We spent three weeks in the humid, wet forests of the Amazon basin, recording all of the plants, fishes, frogs, snakes, birds, and mammals that we saw. After presenting our initial recommendations to government officials, we completed our official report in June of 2008. And today, we continue to work with governmental and non-governmental agencies to finalize the designation of the Zona Reservada Güeppí as a conservation area.

So, as you follow along with our expedition, you’ll have the unique opportunity to see the big picture—the planning, completion, and results of a rapid inventory from start to finish.

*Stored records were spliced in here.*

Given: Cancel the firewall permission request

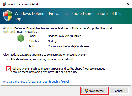Looking at the screenshot, I should [x=119, y=91].
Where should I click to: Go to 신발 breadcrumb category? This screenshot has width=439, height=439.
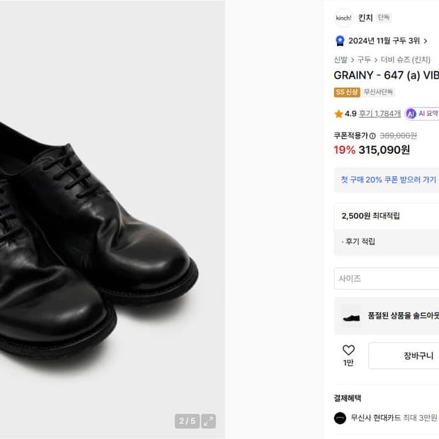coord(341,60)
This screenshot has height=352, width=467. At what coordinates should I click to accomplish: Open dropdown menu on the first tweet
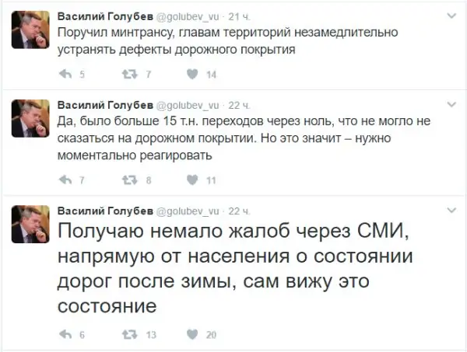coord(452,16)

To learn more details about the scope of our work, browse through my expedition profile at www.fieldmuseum.org/expedtions, and take a look at my "Video Report 1: Rapid Inventory Program" in Standard and High Definition.

The upcoming dispatches you’ll be receiving are taken from the journal entries and video reports made by me and my team members during the expedition. Through these, I hope you'll get a taste of the sense of adventure, wonder, camaraderie, effort, and satisfaction that we experienced. And I hope that the powerful results of our work will both inspire you with hope for a sustainable future and illustrate that focusing on the conservation of nature and culture can produce positive long-term benefits for all.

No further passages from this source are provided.